■ **Selected passage**

Richmond Register
February 8, 2002
Local group tours Army Post
by LUKE BRADSHAW
Register News Writer
Several residents of Madison County were given the opportunity to see a potential solution to a problem that has been debated for some time as they toured the Aberdeen Chemical Agent Neutralization Facility in Maryland.
The problem sits in the igloos at the Blue Grass Army Depot in Richmond. The chemical weapons stored there may be the last to be destroyed in the United States, however, being last is not necessarily a bad thing.
Jim Richmond, a representative of the U.S. Army's Chemical Demilitarization Program said there is an advantage to learning from previous experiences.
"You can always learn a hell of a lot more from mistakes," said Mike Parker, the program manager of ACWA. "Your ego wants to get in the way of mistakes sometimes."

■ **Data block**
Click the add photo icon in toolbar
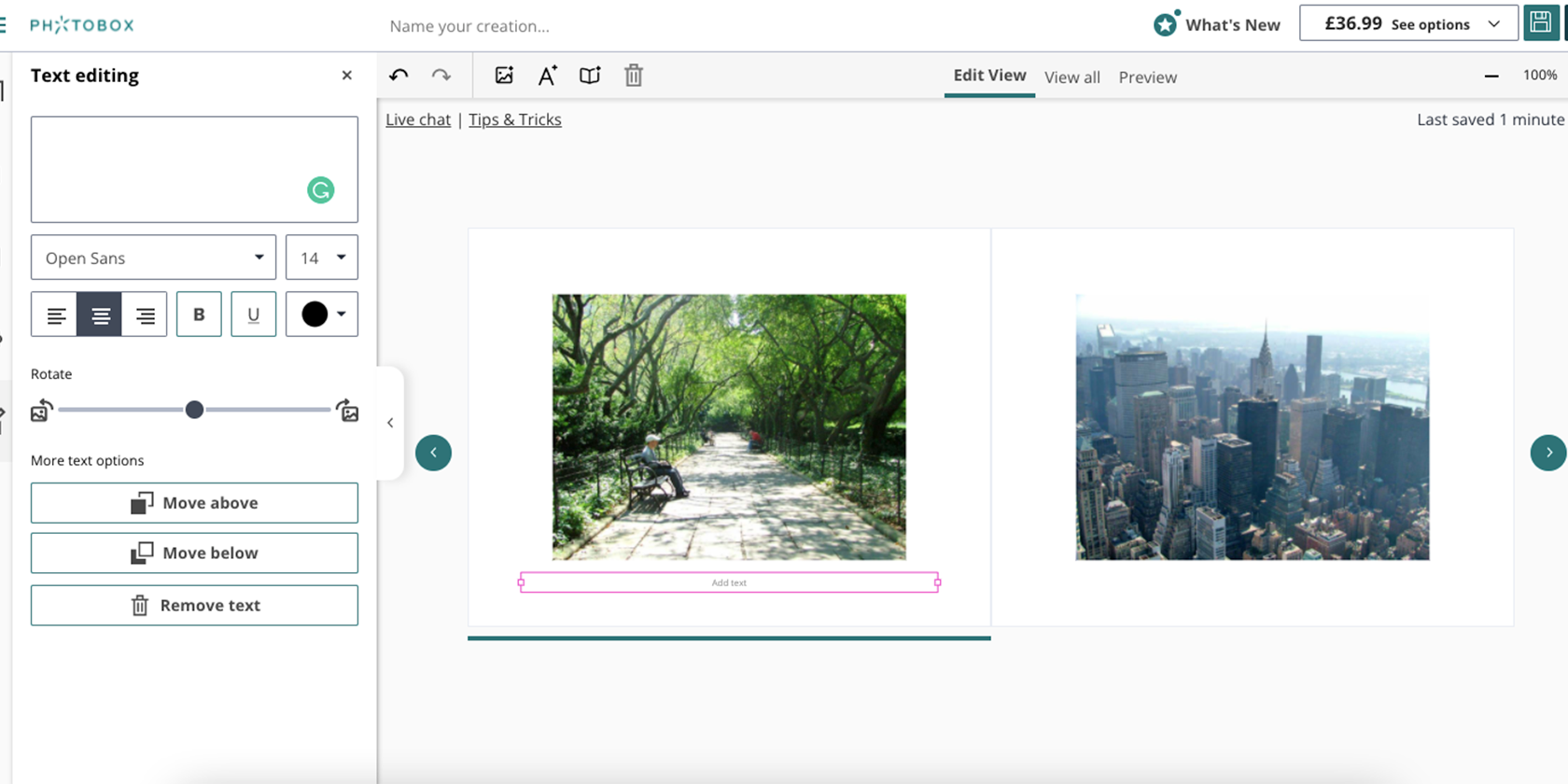The image size is (1568, 784). tap(504, 76)
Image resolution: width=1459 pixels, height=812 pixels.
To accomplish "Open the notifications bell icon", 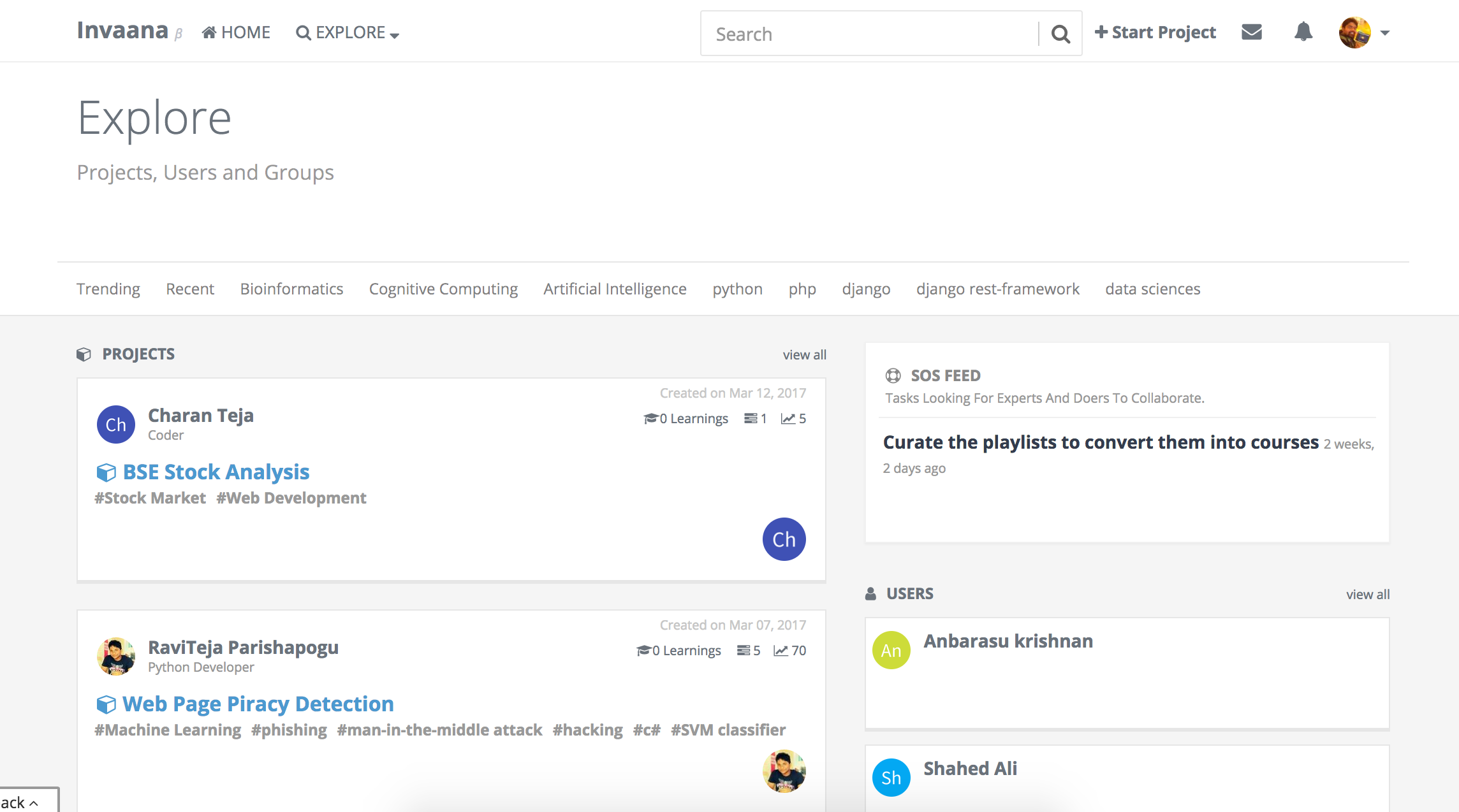I will click(1303, 32).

■ **Requirement**
Rewrite the Richmond Register article between "Richmond Register" and "from previous experiences.", inclusive, putting "bunkers" in place of "igloos".

■ **Final result**
Richmond Register
February 8, 2002
Local group tours Army Post
by LUKE BRADSHAW
Register News Writer
Several residents of Madison County were given the opportunity to see a potential solution to a problem that has been debated for some time as they toured the Aberdeen Chemical Agent Neutralization Facility in Maryland.
The problem sits in the bunkers at the Blue Grass Army Depot in Richmond. The chemical weapons stored there may be the last to be destroyed in the United States, however, being last is not necessarily a bad thing.
Jim Richmond, a representative of the U.S. Army's Chemical Demilitarization Program said there is an advantage to learning from previous experiences.